### Task item
Copy out each line below in which the string "accomplish" appears.

Records to use section start

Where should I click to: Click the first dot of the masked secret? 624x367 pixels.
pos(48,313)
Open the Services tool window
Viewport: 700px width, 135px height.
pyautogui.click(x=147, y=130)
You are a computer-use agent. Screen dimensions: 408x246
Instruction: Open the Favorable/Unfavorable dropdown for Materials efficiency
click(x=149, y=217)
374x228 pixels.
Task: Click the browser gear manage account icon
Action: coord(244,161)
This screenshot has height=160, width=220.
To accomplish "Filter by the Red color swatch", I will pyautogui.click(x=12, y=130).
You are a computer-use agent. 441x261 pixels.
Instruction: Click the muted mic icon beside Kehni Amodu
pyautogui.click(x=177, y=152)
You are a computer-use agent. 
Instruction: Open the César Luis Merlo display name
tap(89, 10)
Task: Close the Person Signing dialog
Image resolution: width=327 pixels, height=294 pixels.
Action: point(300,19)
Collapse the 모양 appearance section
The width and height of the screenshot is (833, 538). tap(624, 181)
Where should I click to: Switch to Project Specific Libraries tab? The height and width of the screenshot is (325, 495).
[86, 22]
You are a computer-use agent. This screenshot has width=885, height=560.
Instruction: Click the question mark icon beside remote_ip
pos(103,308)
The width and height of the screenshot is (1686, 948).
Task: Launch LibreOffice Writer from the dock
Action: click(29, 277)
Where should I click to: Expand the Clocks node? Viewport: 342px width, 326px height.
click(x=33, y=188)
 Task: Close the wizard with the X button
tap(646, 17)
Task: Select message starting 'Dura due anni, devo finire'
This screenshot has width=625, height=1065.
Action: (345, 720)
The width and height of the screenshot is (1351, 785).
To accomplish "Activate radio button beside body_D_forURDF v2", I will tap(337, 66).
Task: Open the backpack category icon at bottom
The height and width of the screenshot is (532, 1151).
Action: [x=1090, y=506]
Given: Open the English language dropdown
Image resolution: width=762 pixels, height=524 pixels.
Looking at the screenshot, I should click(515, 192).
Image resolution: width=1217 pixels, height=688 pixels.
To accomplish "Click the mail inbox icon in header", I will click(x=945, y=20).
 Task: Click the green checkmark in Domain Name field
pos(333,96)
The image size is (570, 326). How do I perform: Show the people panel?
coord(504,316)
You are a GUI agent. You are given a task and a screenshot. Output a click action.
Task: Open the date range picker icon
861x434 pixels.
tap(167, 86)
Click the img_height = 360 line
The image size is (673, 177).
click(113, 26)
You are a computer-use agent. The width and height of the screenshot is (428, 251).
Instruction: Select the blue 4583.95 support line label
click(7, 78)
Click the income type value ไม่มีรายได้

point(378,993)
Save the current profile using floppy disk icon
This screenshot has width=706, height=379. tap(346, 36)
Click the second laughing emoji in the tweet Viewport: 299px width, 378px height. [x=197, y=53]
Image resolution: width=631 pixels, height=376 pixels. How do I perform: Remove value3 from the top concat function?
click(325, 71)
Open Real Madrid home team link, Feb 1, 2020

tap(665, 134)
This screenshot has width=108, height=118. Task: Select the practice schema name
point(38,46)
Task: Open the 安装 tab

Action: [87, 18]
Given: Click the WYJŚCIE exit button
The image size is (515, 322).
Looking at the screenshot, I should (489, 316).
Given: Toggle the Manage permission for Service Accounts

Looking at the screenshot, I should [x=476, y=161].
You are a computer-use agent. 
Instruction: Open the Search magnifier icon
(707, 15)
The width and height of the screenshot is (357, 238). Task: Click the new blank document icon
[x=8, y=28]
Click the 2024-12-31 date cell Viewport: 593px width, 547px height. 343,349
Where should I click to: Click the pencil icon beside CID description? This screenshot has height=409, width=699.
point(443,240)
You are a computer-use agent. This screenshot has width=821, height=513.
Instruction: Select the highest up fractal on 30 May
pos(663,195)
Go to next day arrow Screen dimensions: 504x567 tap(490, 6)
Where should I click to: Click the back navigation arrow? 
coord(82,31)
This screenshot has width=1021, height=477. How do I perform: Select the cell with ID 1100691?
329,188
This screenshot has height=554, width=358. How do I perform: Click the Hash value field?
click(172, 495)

Records to use section end

### Response
To accomplish "Filter by the Red color swatch", I will pyautogui.click(x=12, y=130).
To accomplish "Activate radio button beside body_D_forURDF v2", I will tap(337, 66).
To accomplish "Click the mail inbox icon in header", I will click(x=945, y=20).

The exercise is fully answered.